Available data: Begin

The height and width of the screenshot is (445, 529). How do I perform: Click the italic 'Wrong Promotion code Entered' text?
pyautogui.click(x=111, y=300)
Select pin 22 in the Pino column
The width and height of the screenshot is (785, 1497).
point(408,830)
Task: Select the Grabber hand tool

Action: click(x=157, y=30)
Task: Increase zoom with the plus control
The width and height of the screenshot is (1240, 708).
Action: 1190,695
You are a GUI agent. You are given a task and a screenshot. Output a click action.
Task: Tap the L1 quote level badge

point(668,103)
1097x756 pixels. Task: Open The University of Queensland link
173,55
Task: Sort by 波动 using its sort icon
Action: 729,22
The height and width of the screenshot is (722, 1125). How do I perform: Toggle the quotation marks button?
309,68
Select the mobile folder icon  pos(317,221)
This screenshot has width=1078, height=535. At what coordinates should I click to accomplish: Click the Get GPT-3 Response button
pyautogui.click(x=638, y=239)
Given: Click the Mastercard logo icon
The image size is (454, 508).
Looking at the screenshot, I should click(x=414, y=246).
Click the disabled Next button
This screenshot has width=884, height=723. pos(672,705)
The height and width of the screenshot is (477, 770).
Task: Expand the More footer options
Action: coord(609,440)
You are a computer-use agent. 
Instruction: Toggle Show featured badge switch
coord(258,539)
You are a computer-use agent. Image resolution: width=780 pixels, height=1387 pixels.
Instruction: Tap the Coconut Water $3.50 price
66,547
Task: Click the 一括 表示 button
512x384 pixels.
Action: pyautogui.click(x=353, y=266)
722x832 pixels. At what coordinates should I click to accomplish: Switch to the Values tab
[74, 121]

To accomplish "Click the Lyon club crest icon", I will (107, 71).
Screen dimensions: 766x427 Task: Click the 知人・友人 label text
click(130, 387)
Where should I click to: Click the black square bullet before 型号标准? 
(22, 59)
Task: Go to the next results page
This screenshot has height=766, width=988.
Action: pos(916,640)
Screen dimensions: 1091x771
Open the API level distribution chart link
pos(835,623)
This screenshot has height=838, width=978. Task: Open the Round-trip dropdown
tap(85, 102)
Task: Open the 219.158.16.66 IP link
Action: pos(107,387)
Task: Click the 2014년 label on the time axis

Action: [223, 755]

Available data: End

About this exercise: In the records above, find the line containing "512x384 pixels."; please retype it and every line after it through the last line, exactly and with nothing else.

Answer section:
512x384 pixels.
Action: pyautogui.click(x=353, y=266)
722x832 pixels. At what coordinates should I click to accomplish: Switch to the Values tab
[74, 121]

To accomplish "Click the Lyon club crest icon", I will (107, 71).
Screen dimensions: 766x427 Task: Click the 知人・友人 label text
click(130, 387)
Where should I click to: Click the black square bullet before 型号标准? 
(22, 59)
Task: Go to the next results page
This screenshot has height=766, width=988.
Action: pos(916,640)
Screen dimensions: 1091x771
Open the API level distribution chart link
pos(835,623)
This screenshot has height=838, width=978. Task: Open the Round-trip dropdown
tap(85, 102)
Task: Open the 219.158.16.66 IP link
Action: pos(107,387)
Task: Click the 2014년 label on the time axis

Action: [223, 755]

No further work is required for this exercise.